Welfare

Assistenza sociosanitaria, la giungla delle tariffe regionali

L’Agenzia per i servizi sanitari regionali - Agenas presenta uno studio focalizzato sull’assistenza sociosanitaria domiciliare, residenziale e semiresidenziale nei confronti dei soggetti deboli, dai minori agli anziani. Ne emerge un quadro a tinte alterne: servizi che sulla carta rientrano nei livelli essenziali di assistenza hanno prezzi differenti a volte il doppio o il triplo a seconda del luogo. In allegato il report

di Francesco Dente

Fondazione Sacra Famiglia, Milano ©Stefano Pedrelli

Rimborsi doppi per prestazioni simili. Importi che in alcuni casi si moltiplicano anche per tre. L’Agenzia per i servizi sanitari regionali – Agenas alza il velo sul groviglio tariffario che avvolge il welfare territoriale italiano. 

L’assistenza ai soggetti deboli, dai minori agli anziani, ha prezzi differenti da zona a zona del Paese anche quando si tratta di servizi che sulla carta rientrano nei livelli essenziali di assistenza individuati dal Dpcm del 12 gennaio 2017. La lente dell’Agenas, per l’esattezza, si è focalizzata sulle aree dell’assistenza sociosanitaria domiciliare, residenziale e semiresidenziale. Tre aree di particolare interesse non solo per i Distretti, ai quali il Dm 77/2022 assegna un ruolo centrale nell’accesso ai servizi dell’Azienda sanitaria di riferimento, ma anche per il Terzo settore che eroga non poche delle prestazioni. 

L’obiettivo dello studio, si legge nella premessa, è disporre di informazioni utili alla ricerca e alla definizione di «un sistema nazionale di remunerazione per specifici setting assistenziali ad oggi privi di un riferimento nazionale». L’analisi comparativa, minuziosa laddove poggia sui dati disponibili, presenta tuttavia dei buchi in quanto è stata realizzata attraverso la consultazione dei siti istituzionali regionali o in alternativa dei motori di ricerca liberi. Mancano infatti, questo il caso più eclatante, tutte le cifre dell’Umbria. 

L’Agenas ammette che non è stato possibile utilizzare banche dati giuridiche in quanto l’accesso richiede «una quota di iscrizione attualmente non disponibile». Un dato non molto rassicurante. Mentre si discute sull’autonomia differenziata e sulle risorse per assicurare gli stessi livelli delle prestazioni sociali, si scopre che non ci sono nemmeno i soldi per misurarne il divario territoriale dei costi.  

Tariffe a macchia di leopardo

Sono nove le tipologie di offerta assistenziale finite sotto la lente dell’Agenas. Si va dall’assistenza extraospedaliera a elevato impegno sanitario alle cure domiciliari sia per prestazioni occasionali che palliative. L’area più estesa è l’assistenza sociosanitaria. Il ventaglio dei destinatari comprende persone non autosufficienti (anche con demenze), minori con disturbi in ambito neuropsichiatrico e del neurosviluppo, persone con disturbi mentali, con disabilità e con dipendenze patologiche. Infine, l’hospice.
▬▬▬▬▬▬▬▬▬▬
Problemi:
1) Trasforma in un elenco puntato il paragrafo dell'articolo sulle tariffe regionali che comincia con «L’obiettivo dello studio», conservandone i fatti principali.
2) Per favore, riproduci dall'articolo sulle tariffe regionali tutto il testo che va da "L’Agenzia per i servizi sanitari regionali - Agenas" giù fino a "welfare territoriale italiano.".
▬▬▬▬▬▬▬▬▬▬
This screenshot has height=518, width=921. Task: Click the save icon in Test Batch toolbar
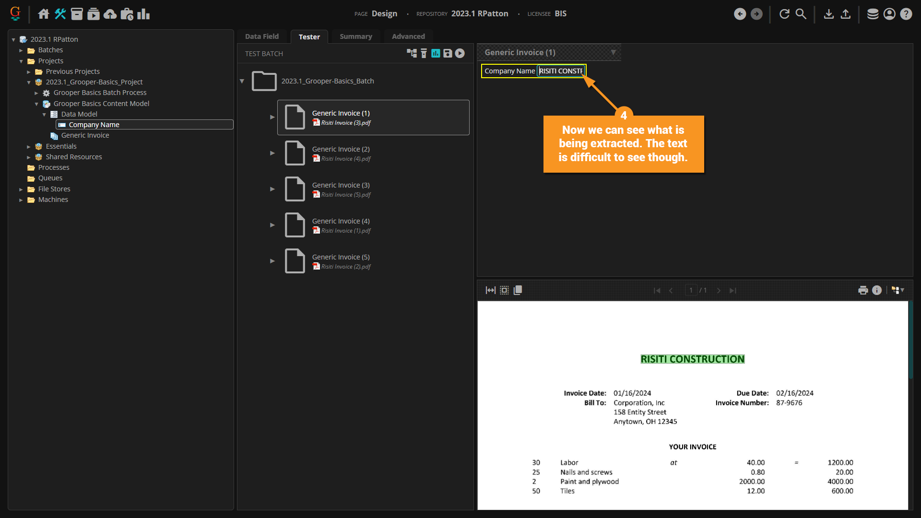[x=448, y=53]
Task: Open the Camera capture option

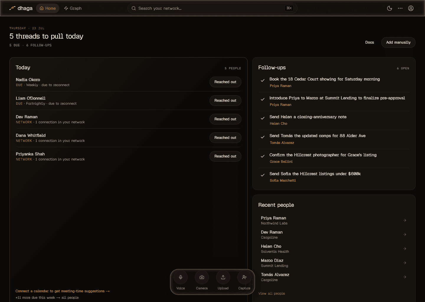Action: coord(202,277)
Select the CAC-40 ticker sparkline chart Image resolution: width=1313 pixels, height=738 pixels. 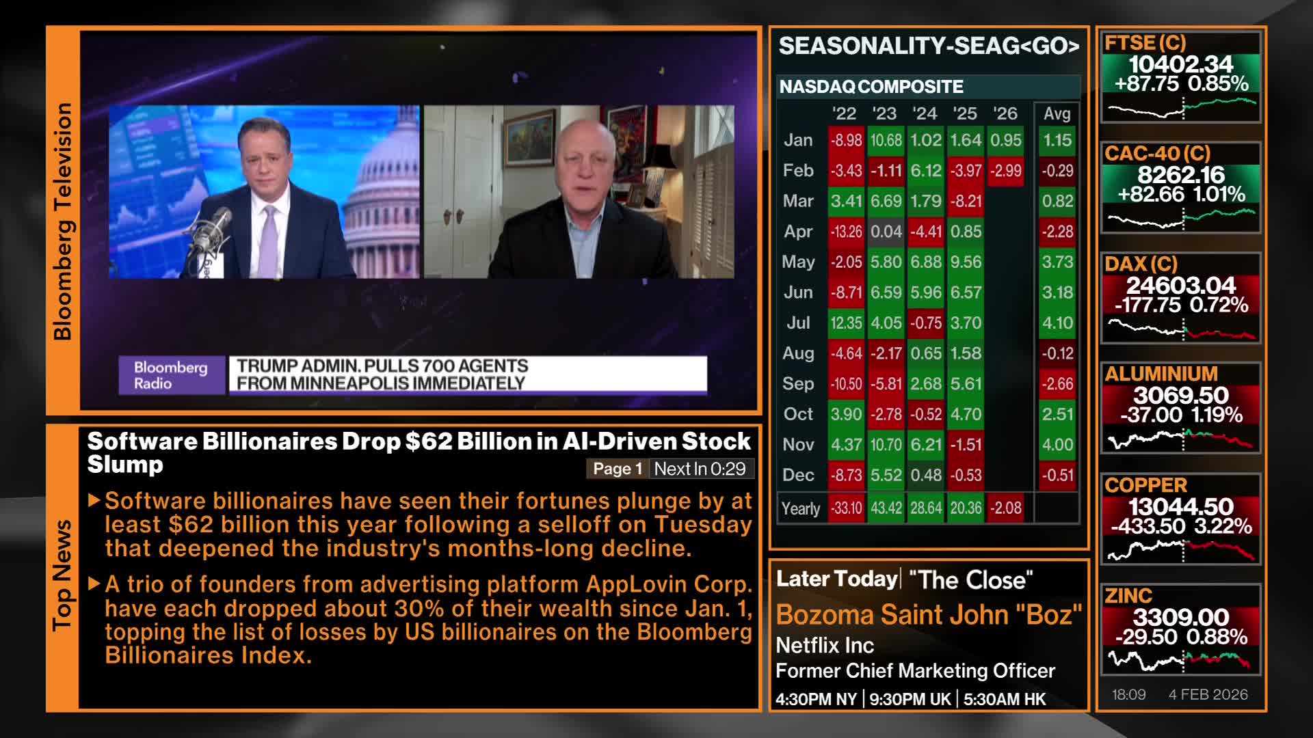coord(1180,219)
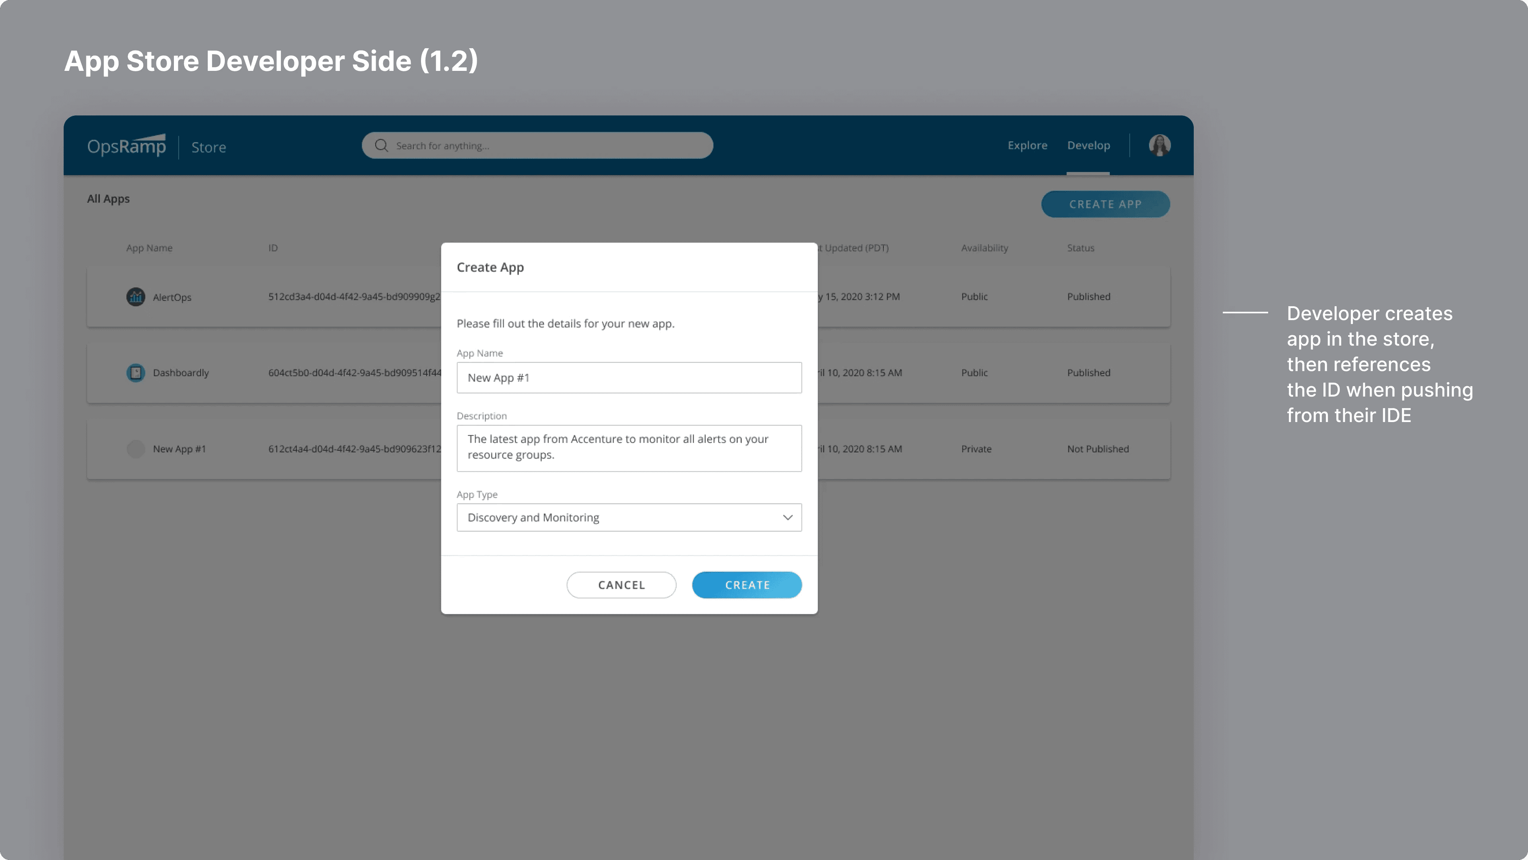
Task: Click the Status column header
Action: click(x=1080, y=248)
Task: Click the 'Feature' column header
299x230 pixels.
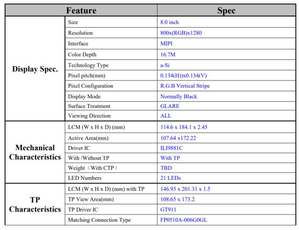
▬▬▬▬▬▬▬▬▬▬
Soluzioni per compito:
1)
- Lo studio vuole fornire informazioni utili alla ricerca e alla definizione di un sistema nazionale di remunerazione per setting assistenziali oggi privi di un riferimento nazionale.
- L'analisi comparativa è minuziosa dove si basa sui dati disponibili, ma presenta dei buchi.
- Le lacune derivano dal metodo: sono stati consultati i siti istituzionali regionali o, in alternativa, i motori di ricerca liberi.
- Il caso più eclatante è l'Umbria, di cui mancano tutte le cifre.

2)
L’Agenzia per i servizi sanitari regionali - Agenas presenta uno studio focalizzato sull’assistenza sociosanitaria domiciliare, residenziale e semiresidenziale nei confronti dei soggetti deboli, dai minori agli anziani. Ne emerge un quadro a tinte alterne: servizi che sulla carta rientrano nei livelli essenziali di assistenza hanno prezzi differenti a volte il doppio o il triplo a seconda del luogo. In allegato il report

di Francesco Dente

Fondazione Sacra Famiglia, Milano ©Stefano Pedrelli

Rimborsi doppi per prestazioni simili. Importi che in alcuni casi si moltiplicano anche per tre. L’Agenzia per i servizi sanitari regionali – Agenas alza il velo sul groviglio tariffario che avvolge il welfare territoriale italiano.